■ **MATERIAL PROVIDED**
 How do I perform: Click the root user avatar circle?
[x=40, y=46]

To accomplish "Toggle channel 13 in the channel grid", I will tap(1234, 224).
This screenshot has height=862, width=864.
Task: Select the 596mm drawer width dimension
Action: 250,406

■ **EXERCISE DESCRIPTION**
All of the data needs to be printed once more, exactly.

■ **EXERCISE ANSWER**
 How do I perform: Click the root user avatar circle?
[x=40, y=46]

To accomplish "Toggle channel 13 in the channel grid", I will tap(1234, 224).
This screenshot has height=862, width=864.
Task: Select the 596mm drawer width dimension
Action: 250,406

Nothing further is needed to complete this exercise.